EXERCISE DATA:
========
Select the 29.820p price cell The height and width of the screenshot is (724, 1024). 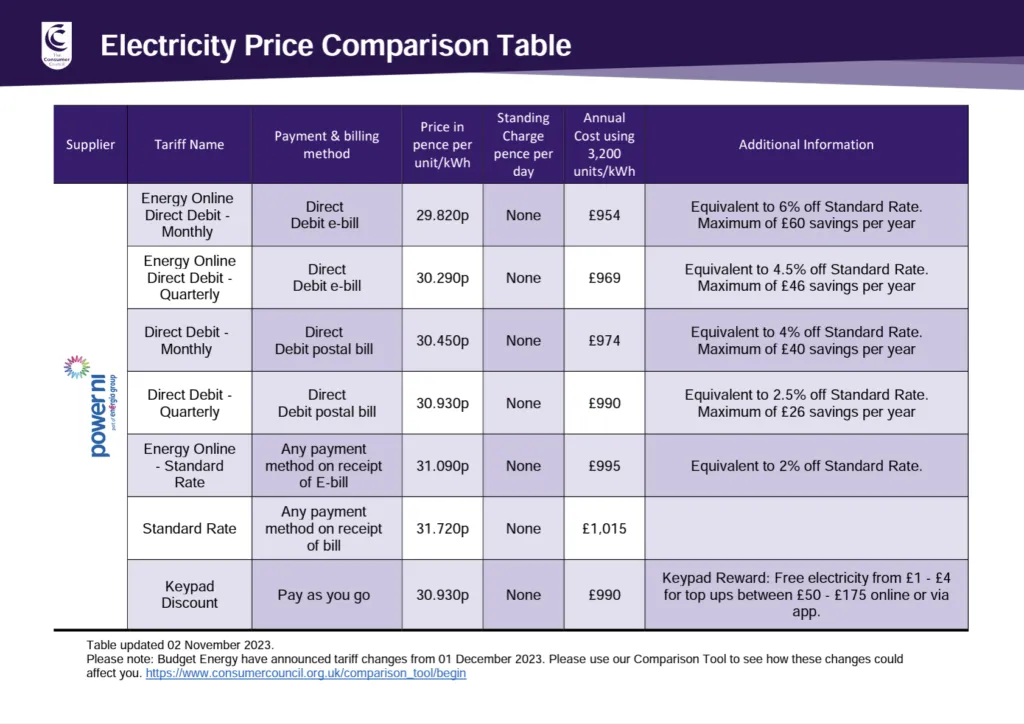442,215
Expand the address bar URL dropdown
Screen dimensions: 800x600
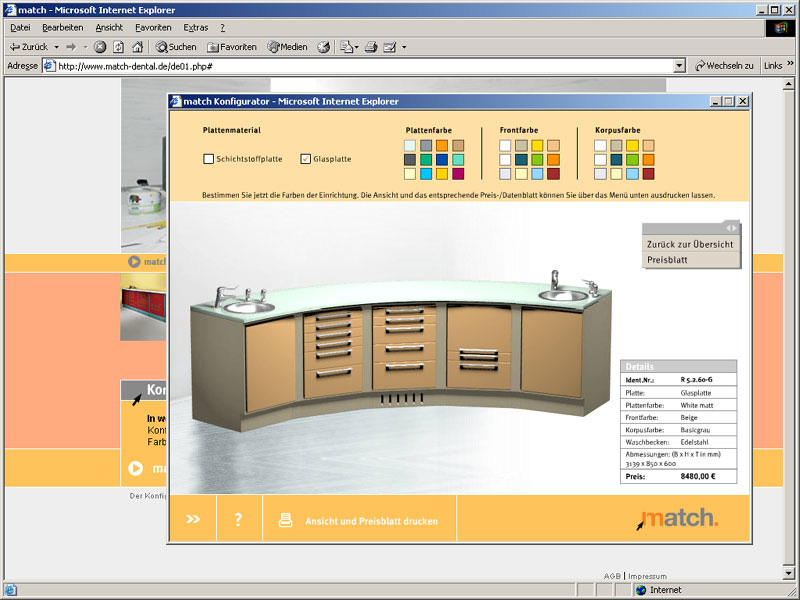click(x=679, y=66)
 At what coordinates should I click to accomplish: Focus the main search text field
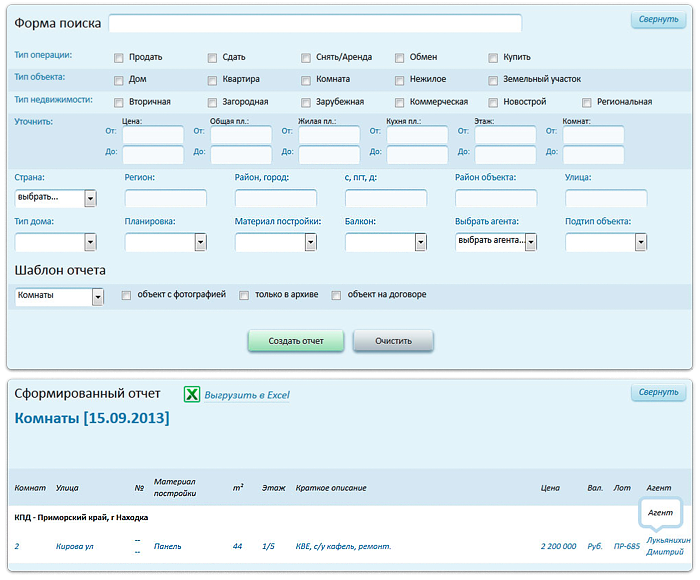tap(315, 23)
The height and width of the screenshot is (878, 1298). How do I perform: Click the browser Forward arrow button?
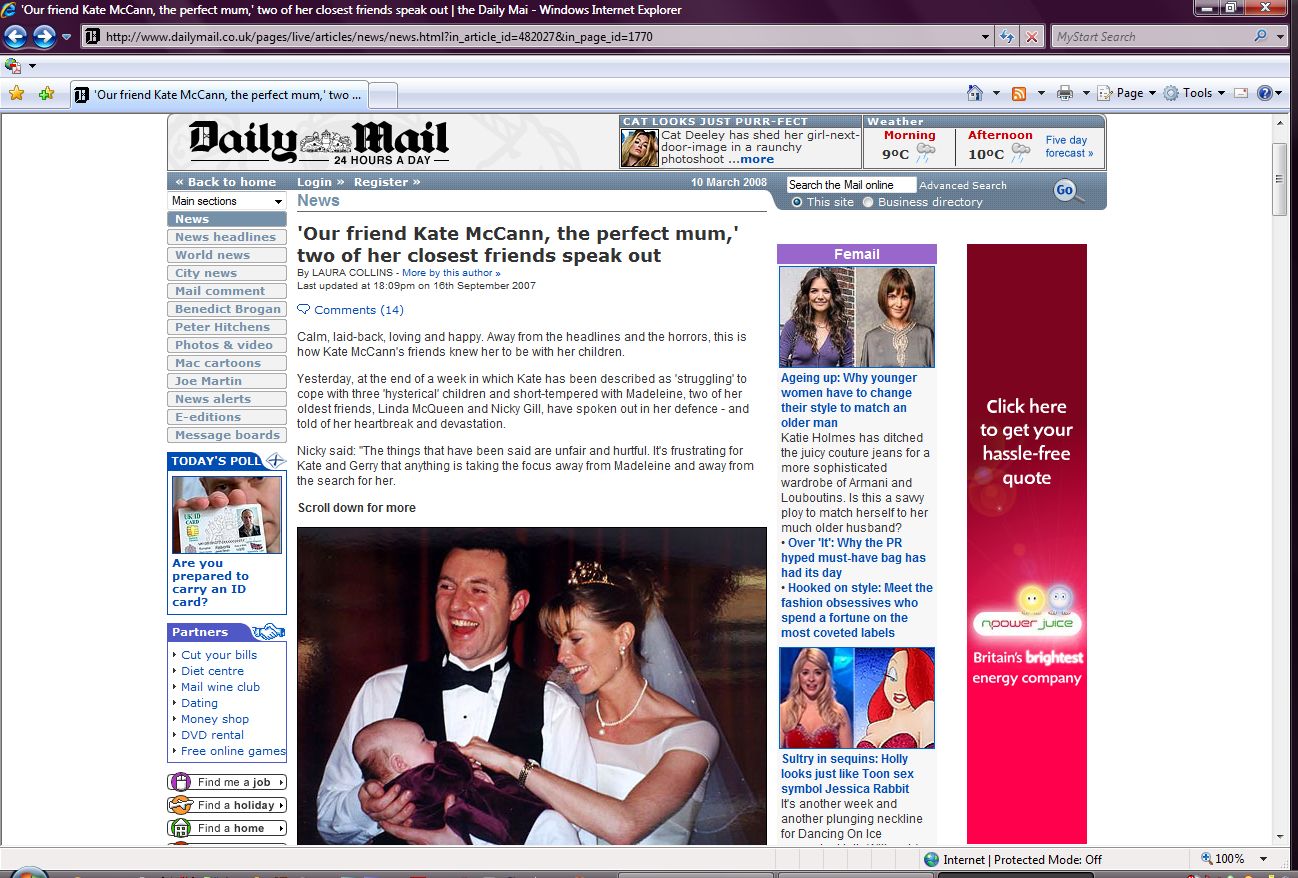click(x=44, y=37)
========
EXERCISE BRIEF: Everything from the line with "At what coordinates" through the end of the records above, and nothing else, is to be quoted exactly; please leave the pictures out.

RESULT FOR THIS EXERCISE:
 At what coordinates should I click to accomplish: Focus the main search text field
tap(315, 23)
The height and width of the screenshot is (878, 1298). How do I perform: Click the browser Forward arrow button?
click(x=44, y=37)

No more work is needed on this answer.